Start of Block

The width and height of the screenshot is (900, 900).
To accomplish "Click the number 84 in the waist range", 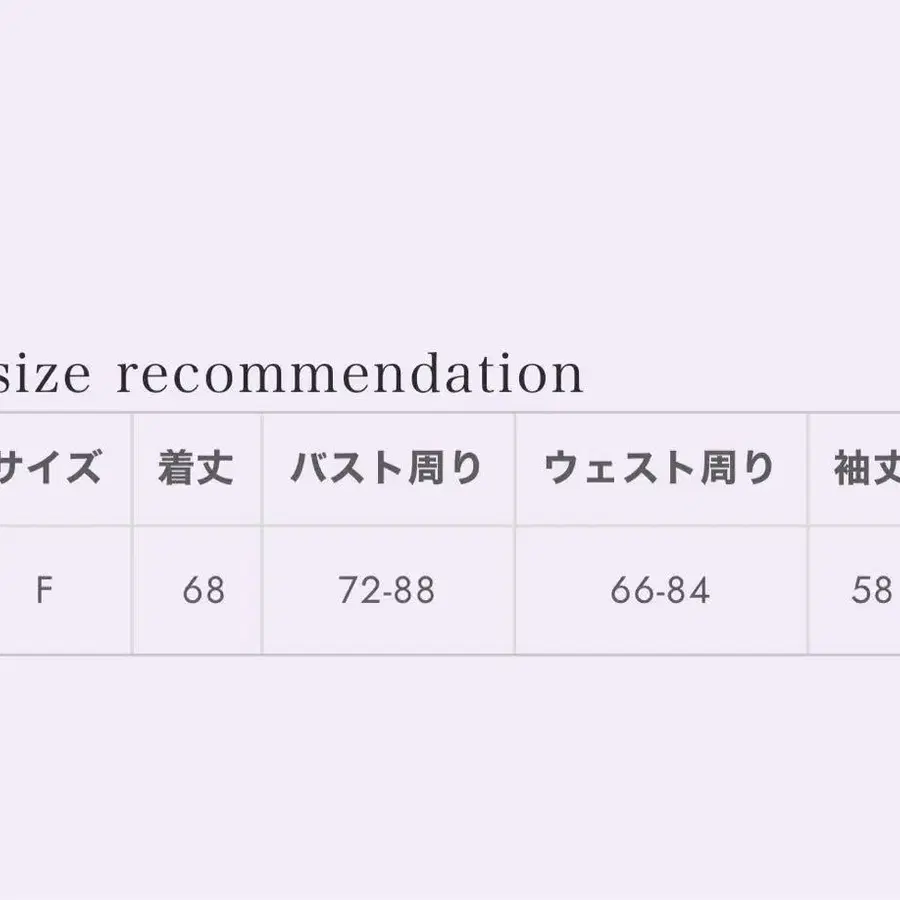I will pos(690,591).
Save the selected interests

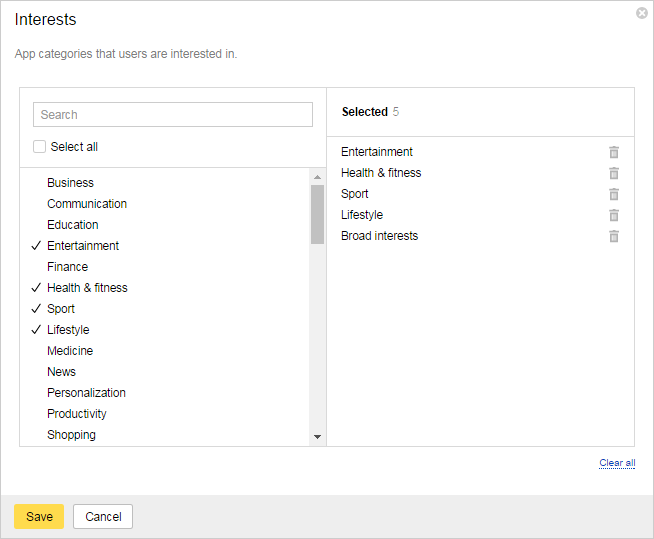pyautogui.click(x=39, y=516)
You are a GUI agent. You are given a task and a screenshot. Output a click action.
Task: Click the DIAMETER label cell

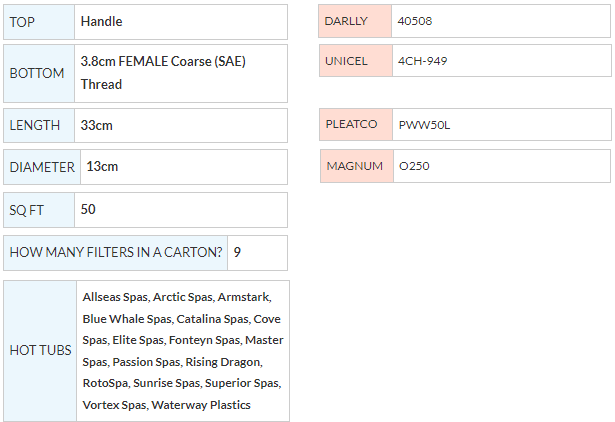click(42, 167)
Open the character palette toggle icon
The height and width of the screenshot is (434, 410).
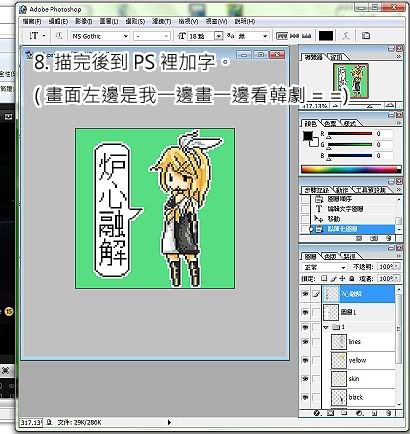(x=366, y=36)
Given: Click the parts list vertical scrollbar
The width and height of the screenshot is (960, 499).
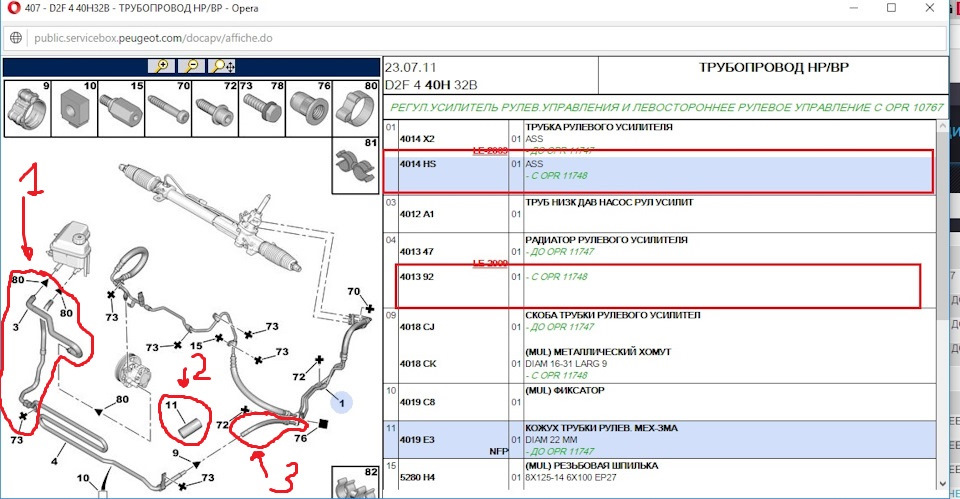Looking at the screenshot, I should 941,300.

End of Block

In the answer, give only the lines from the one containing "Open the character palette toggle icon" through the end of the records above, each reproduced exactly. Include no pictures.

SOLUTION FOR THIS EXERCISE:
Open the character palette toggle icon
The height and width of the screenshot is (434, 410).
(x=366, y=36)
Given: Click the parts list vertical scrollbar
The width and height of the screenshot is (960, 499).
Looking at the screenshot, I should 941,300.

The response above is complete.